Guest MTransue Posted October 2, 2002 Posted October 2, 2002 I have a new takeover client for the 2002 plan year. The entity is a C Corp, and the plan was initially effective in 1981. It was just a profit sharing plan, and permitted loans. In 1997, the plan was restated the same provisions as the original plan document . However, in 1999 the plan document was rewritten, adding a 401(k) provision to the plan. During this rewrite, loans were not permitted. The SPD distributed to the participants stated loans were not permitted for the 1999 and 2002 rewrites. Sometime during later 1999, early 2000, 2 of the owners (33% each), took a loan and then a second one several months later. The second loans taken had interest rates as 0%. I'm still trying to track down a signed promissory note for all 4 of these loans. Their document was restated already for 2002, again not permitting loans. I know that I can amend their current plan document to permit loans, but what can we do retrospectively regarding: 1. Operational failure of the document. (favoring HCEs) 2. Not having a reasonable rate of interest. 3. Anything else I may not be considering... Thanks for any insight.

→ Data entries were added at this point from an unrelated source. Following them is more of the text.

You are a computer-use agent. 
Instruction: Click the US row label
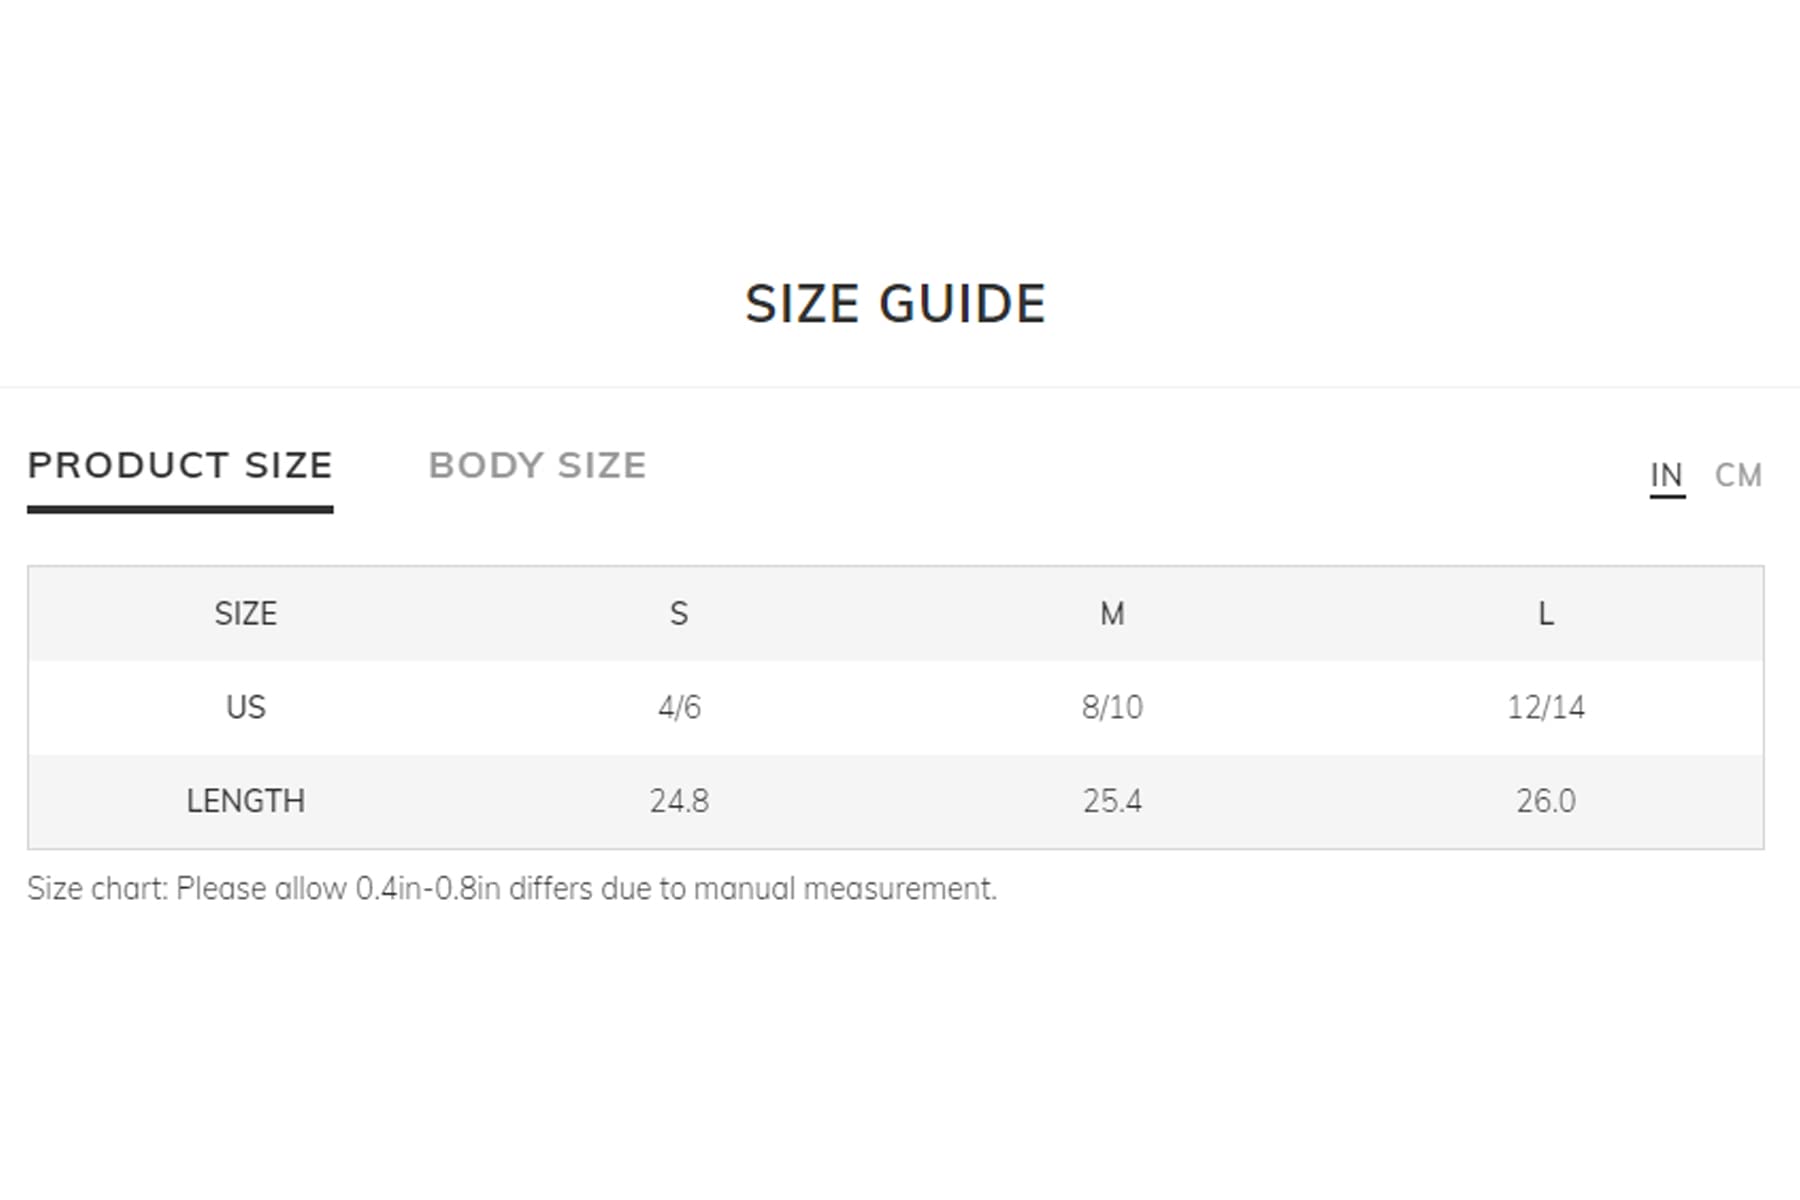click(246, 707)
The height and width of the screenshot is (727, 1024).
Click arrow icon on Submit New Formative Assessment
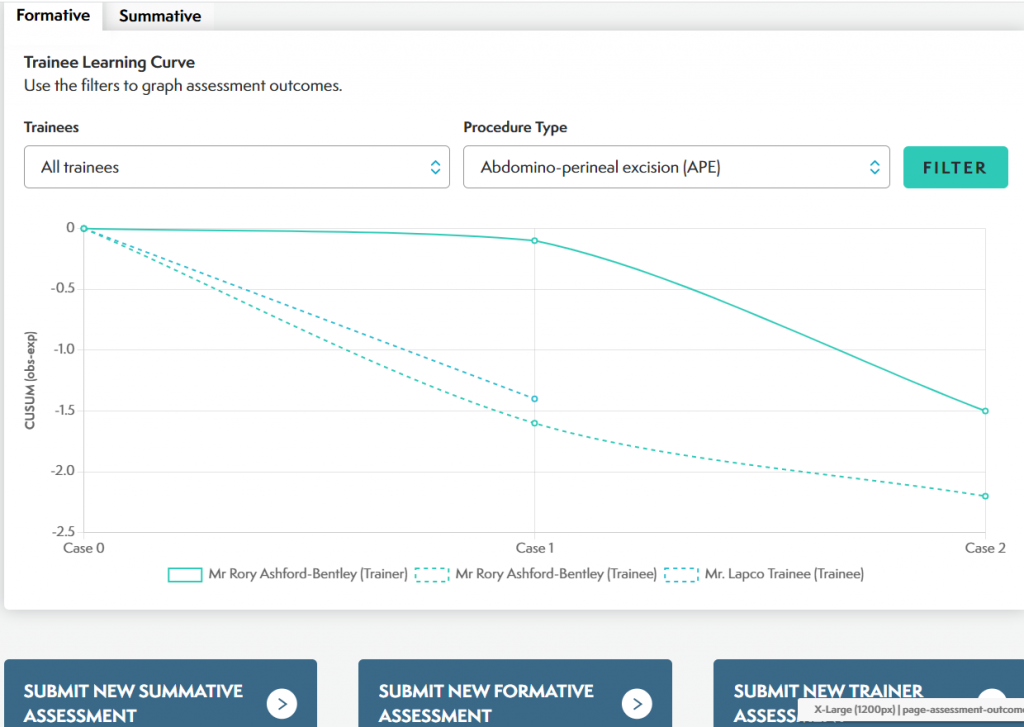[636, 704]
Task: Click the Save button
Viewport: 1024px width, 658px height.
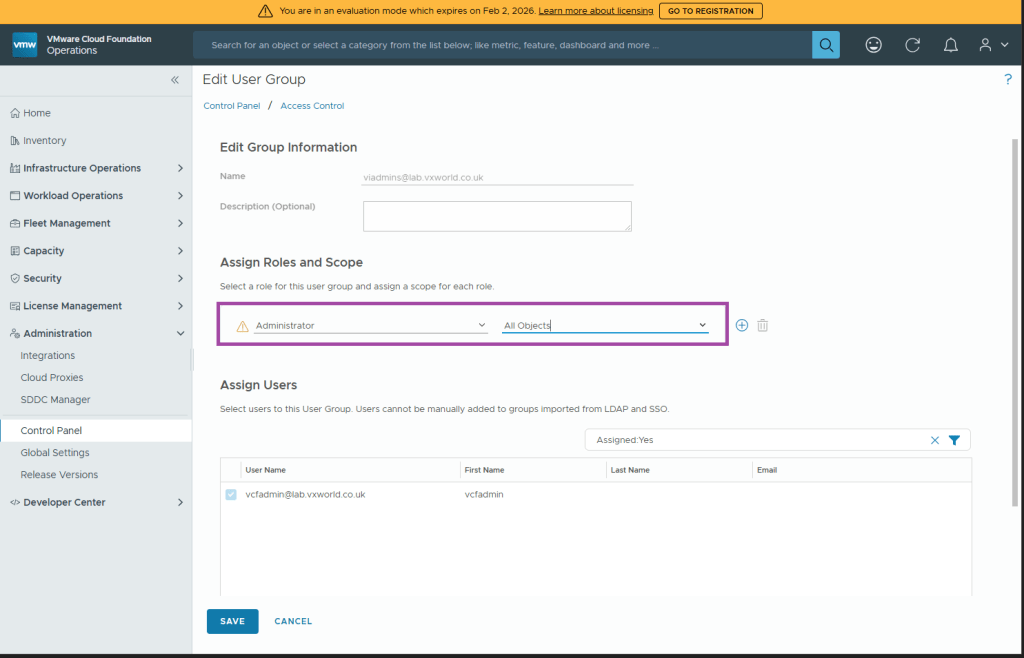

E as in ERISA Posted October 2, 2002 Posted October 2, 2002 Considering those loans as prohibited transactions (because they don't meet the ERISA exception for loans), having them repaid immediately, paying the excise tax...

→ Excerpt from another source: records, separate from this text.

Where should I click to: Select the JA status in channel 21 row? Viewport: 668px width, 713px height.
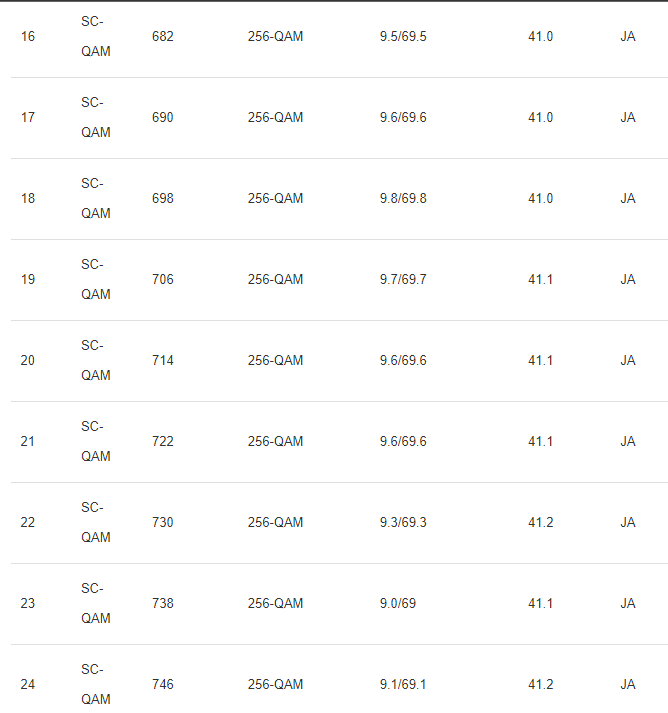(x=628, y=442)
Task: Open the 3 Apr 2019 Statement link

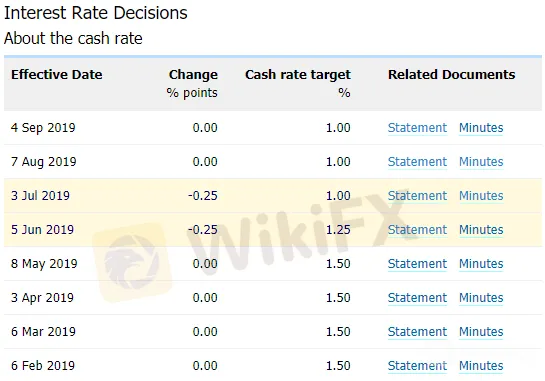Action: point(417,298)
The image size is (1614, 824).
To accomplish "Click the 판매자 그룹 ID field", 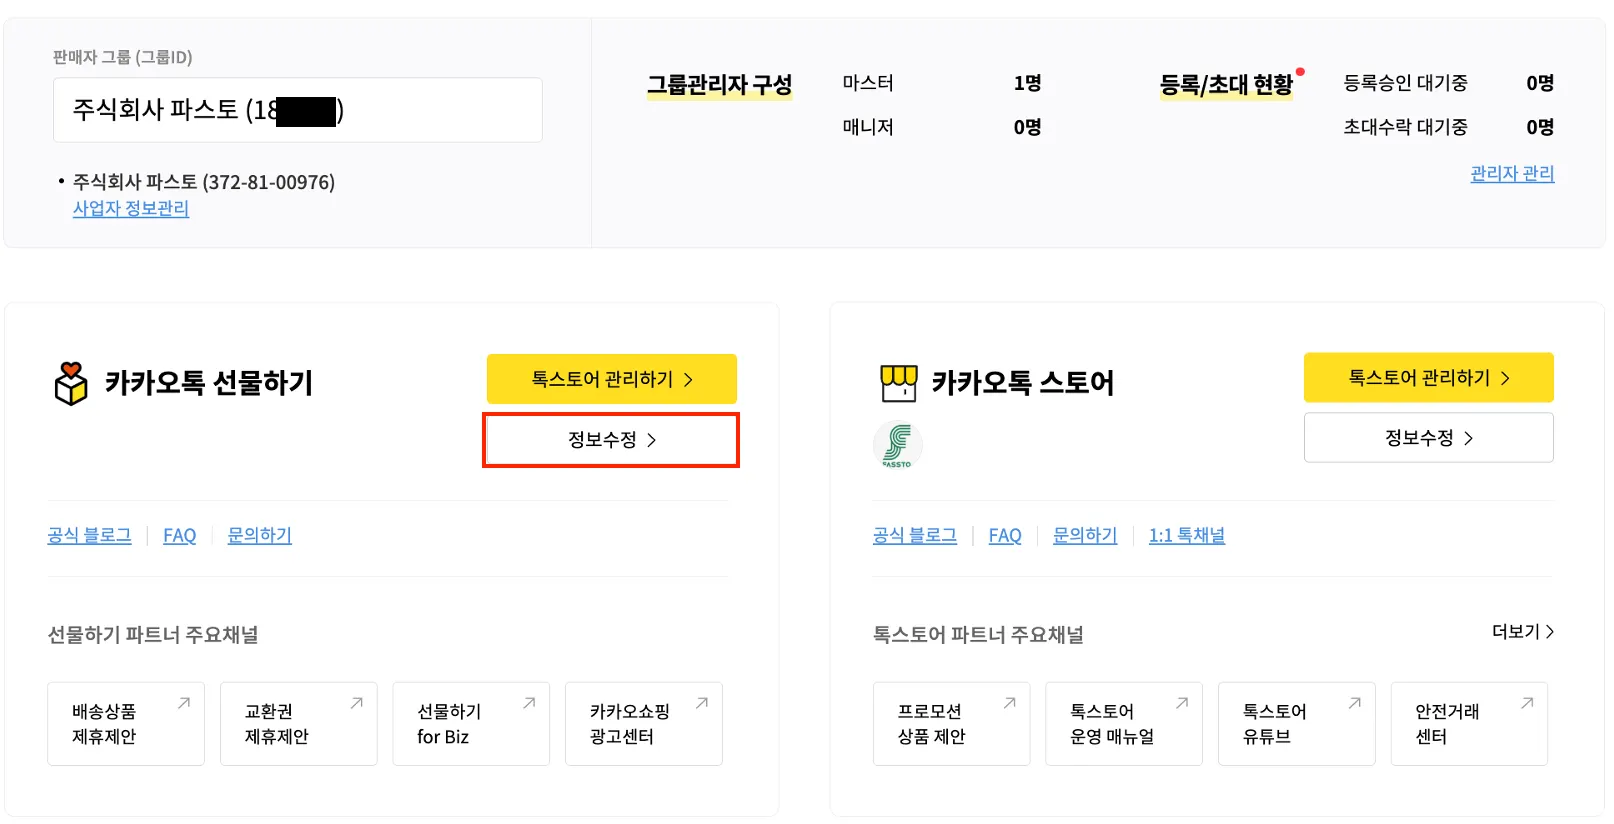I will (x=297, y=110).
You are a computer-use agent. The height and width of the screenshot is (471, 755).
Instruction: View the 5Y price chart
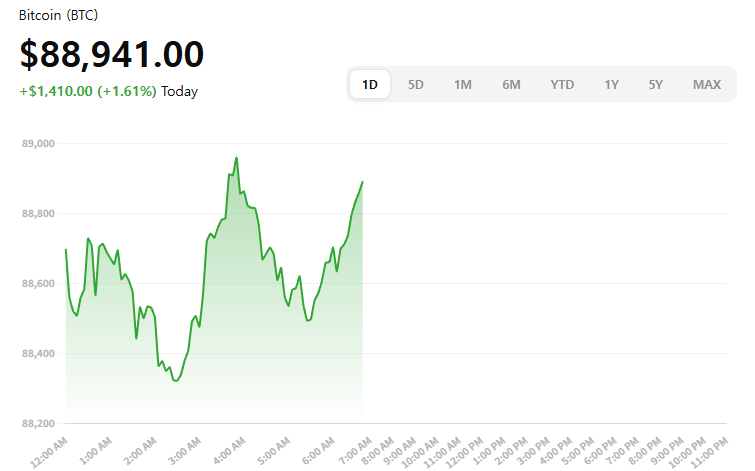click(655, 85)
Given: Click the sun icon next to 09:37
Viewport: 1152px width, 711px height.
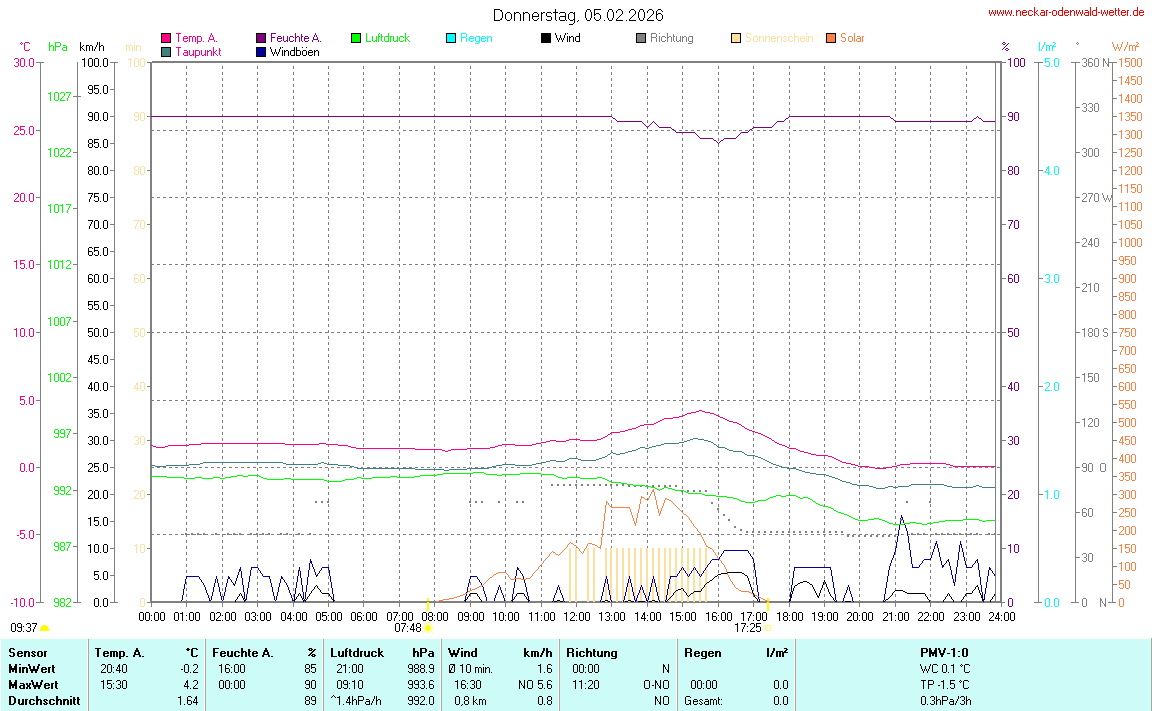Looking at the screenshot, I should tap(45, 628).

E as in ERISA Posted October 2, 2002 Posted October 2, 2002 A loan to a party in interest is a prohibited transaction if it does not meet ALL of these requirements in the exception in ERISA 408: (a) available to ALL participants on an equal basis; (B) not made to HCEs in an amount greater than made available to other employees; © made in accordance with specific provisions in plan; (d) bear a reasonable rate of interest; and (e) adequately secured. Don't both loans violate the first three rules, and don't the second loans violate the first four rules?

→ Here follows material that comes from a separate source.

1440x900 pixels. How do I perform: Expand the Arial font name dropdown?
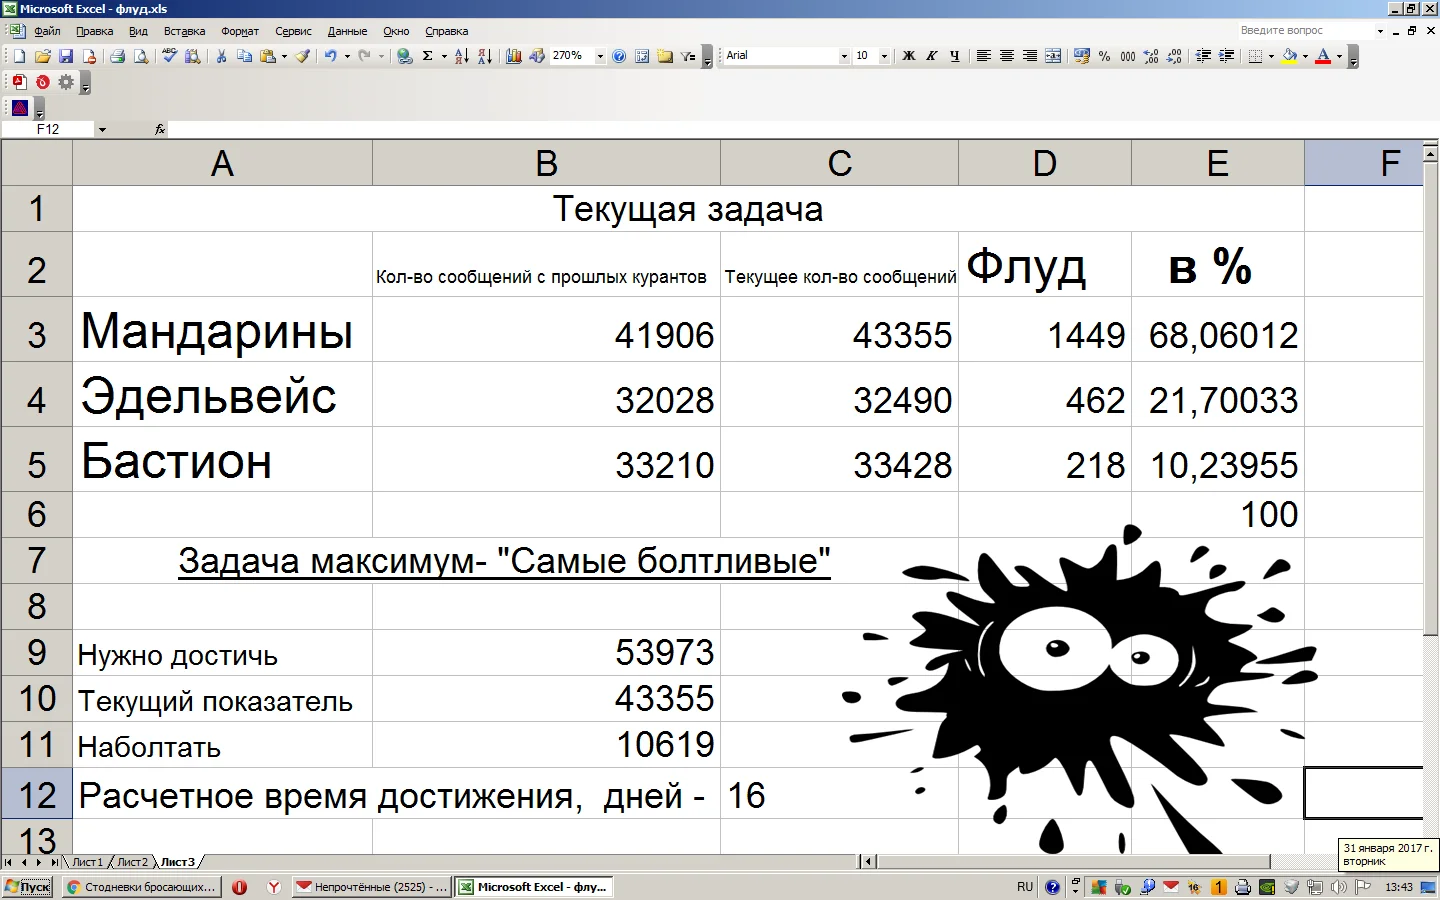[844, 56]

actuarysmith Posted October 2, 2002 Posted October 2, 2002 Operational Failure or Form Defect??? Would you say that the plan has a form defect because it doesen't allow loans even though they were clearly taken, or an operational defect - loans were taken even though they were not allowed. If it is the latter, you could probably self-correct. If it is the former, you may have to go VCR/CAP. I would probably have the owners re-pay ASAP with a reasonable rate of interest imputed. Then create a formal loan policy in the plan doc, and then have the owners take loans back out (with legitimate paperwork). Any thoughts to the contrary?